>>>
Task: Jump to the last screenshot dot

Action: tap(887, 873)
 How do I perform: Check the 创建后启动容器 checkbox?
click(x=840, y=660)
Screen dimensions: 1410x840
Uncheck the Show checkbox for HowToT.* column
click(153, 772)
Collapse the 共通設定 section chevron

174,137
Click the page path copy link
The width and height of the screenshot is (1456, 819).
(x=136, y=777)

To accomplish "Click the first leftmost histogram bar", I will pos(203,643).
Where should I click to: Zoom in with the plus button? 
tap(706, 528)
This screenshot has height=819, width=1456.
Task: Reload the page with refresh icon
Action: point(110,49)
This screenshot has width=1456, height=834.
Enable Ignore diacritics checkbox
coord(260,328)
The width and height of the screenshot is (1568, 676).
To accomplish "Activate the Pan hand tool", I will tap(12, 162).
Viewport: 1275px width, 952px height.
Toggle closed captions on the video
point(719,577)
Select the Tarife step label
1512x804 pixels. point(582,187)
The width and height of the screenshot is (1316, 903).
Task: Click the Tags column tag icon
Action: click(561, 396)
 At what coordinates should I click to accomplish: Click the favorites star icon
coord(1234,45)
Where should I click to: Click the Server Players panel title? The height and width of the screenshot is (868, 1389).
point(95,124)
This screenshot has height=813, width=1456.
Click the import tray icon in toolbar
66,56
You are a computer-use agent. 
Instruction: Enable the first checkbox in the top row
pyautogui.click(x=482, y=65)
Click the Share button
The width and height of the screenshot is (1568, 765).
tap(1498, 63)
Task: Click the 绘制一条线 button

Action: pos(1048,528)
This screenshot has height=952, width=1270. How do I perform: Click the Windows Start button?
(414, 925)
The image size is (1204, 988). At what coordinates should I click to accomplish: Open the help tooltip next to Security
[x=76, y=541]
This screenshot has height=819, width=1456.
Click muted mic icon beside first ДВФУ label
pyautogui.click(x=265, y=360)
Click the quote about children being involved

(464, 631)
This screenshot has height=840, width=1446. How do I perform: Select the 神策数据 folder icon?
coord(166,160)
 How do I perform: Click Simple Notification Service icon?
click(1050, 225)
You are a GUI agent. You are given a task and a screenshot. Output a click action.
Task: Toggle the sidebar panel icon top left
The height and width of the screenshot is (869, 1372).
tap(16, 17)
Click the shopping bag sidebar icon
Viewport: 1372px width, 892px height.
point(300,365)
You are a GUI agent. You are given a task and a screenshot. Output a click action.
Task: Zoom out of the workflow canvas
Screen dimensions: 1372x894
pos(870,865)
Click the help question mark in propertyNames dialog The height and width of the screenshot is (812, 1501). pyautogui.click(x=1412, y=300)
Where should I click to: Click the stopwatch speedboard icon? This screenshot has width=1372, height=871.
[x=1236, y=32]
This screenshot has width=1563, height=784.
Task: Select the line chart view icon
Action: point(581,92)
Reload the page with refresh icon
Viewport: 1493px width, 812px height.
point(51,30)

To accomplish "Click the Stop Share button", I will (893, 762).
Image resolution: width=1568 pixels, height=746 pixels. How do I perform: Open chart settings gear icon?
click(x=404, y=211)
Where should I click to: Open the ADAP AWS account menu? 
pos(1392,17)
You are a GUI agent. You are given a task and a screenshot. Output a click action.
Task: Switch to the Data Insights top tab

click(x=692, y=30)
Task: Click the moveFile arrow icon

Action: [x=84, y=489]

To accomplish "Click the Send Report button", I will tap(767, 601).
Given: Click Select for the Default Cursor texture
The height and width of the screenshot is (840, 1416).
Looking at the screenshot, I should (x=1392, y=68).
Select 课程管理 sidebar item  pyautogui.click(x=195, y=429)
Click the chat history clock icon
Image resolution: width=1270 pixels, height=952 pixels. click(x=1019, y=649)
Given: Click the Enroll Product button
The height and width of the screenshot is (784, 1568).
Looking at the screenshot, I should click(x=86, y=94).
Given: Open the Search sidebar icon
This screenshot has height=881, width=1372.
<<<
All the records above need to be output exactly, with none omitted.

=== RESULT FOR THIS TASK ===
Task: Jump to the last screenshot dot

Action: tap(887, 873)
 How do I perform: Check the 创建后启动容器 checkbox?
click(x=840, y=660)
Screen dimensions: 1410x840
Uncheck the Show checkbox for HowToT.* column
click(153, 772)
Collapse the 共通設定 section chevron

174,137
Click the page path copy link
The width and height of the screenshot is (1456, 819).
(x=136, y=777)

To accomplish "Click the first leftmost histogram bar", I will pos(203,643).
Where should I click to: Zoom in with the plus button? 
tap(706, 528)
This screenshot has height=819, width=1456.
Task: Reload the page with refresh icon
Action: point(110,49)
This screenshot has width=1456, height=834.
Enable Ignore diacritics checkbox
coord(260,328)
The width and height of the screenshot is (1568, 676).
To accomplish "Activate the Pan hand tool", I will tap(12, 162).
Viewport: 1275px width, 952px height.
Toggle closed captions on the video
point(719,577)
Select the Tarife step label
1512x804 pixels. point(582,187)
The width and height of the screenshot is (1316, 903).
Task: Click the Tags column tag icon
Action: click(561, 396)
 At what coordinates should I click to accomplish: Click the favorites star icon
coord(1234,45)
Where should I click to: Click the Server Players panel title? The height and width of the screenshot is (868, 1389).
point(95,124)
This screenshot has height=813, width=1456.
Click the import tray icon in toolbar
66,56
You are a computer-use agent. 
Instruction: Enable the first checkbox in the top row
pyautogui.click(x=482, y=65)
Click the Share button
The width and height of the screenshot is (1568, 765).
tap(1498, 63)
Task: Click the 绘制一条线 button

Action: pos(1048,528)
This screenshot has height=952, width=1270. How do I perform: Click the Windows Start button?
(414, 925)
The image size is (1204, 988). At what coordinates should I click to accomplish: Open the help tooltip next to Security
[x=76, y=541]
This screenshot has height=819, width=1456.
Click muted mic icon beside first ДВФУ label
pyautogui.click(x=265, y=360)
Click the quote about children being involved

(464, 631)
This screenshot has height=840, width=1446. How do I perform: Select the 神策数据 folder icon?
coord(166,160)
 How do I perform: Click Simple Notification Service icon?
click(1050, 225)
You are a GUI agent. You are given a task and a screenshot. Output a click action.
Task: Toggle the sidebar panel icon top left
The height and width of the screenshot is (869, 1372).
tap(16, 17)
Click the shopping bag sidebar icon
Viewport: 1372px width, 892px height.
point(300,365)
You are a GUI agent. You are given a task and a screenshot. Output a click action.
Task: Zoom out of the workflow canvas
Screen dimensions: 1372x894
pos(870,865)
Click the help question mark in propertyNames dialog The height and width of the screenshot is (812, 1501). pyautogui.click(x=1412, y=300)
Where should I click to: Click the stopwatch speedboard icon? This screenshot has width=1372, height=871.
[x=1236, y=32]
This screenshot has width=1563, height=784.
Task: Select the line chart view icon
Action: point(581,92)
Reload the page with refresh icon
Viewport: 1493px width, 812px height.
point(51,30)

To accomplish "Click the Stop Share button", I will (893, 762).
Image resolution: width=1568 pixels, height=746 pixels. How do I perform: Open chart settings gear icon?
click(x=404, y=211)
Where should I click to: Open the ADAP AWS account menu? 
pos(1392,17)
You are a GUI agent. You are given a task and a screenshot. Output a click action.
Task: Switch to the Data Insights top tab

click(x=692, y=30)
Task: Click the moveFile arrow icon

Action: [x=84, y=489]

To accomplish "Click the Send Report button", I will tap(767, 601).
Given: Click Select for the Default Cursor texture
The height and width of the screenshot is (840, 1416).
Looking at the screenshot, I should (x=1392, y=68).
Select 课程管理 sidebar item  pyautogui.click(x=195, y=429)
Click the chat history clock icon
Image resolution: width=1270 pixels, height=952 pixels. click(x=1019, y=649)
Given: Click the Enroll Product button
The height and width of the screenshot is (784, 1568).
Looking at the screenshot, I should click(x=86, y=94).
Given: Open the Search sidebar icon
This screenshot has height=881, width=1372.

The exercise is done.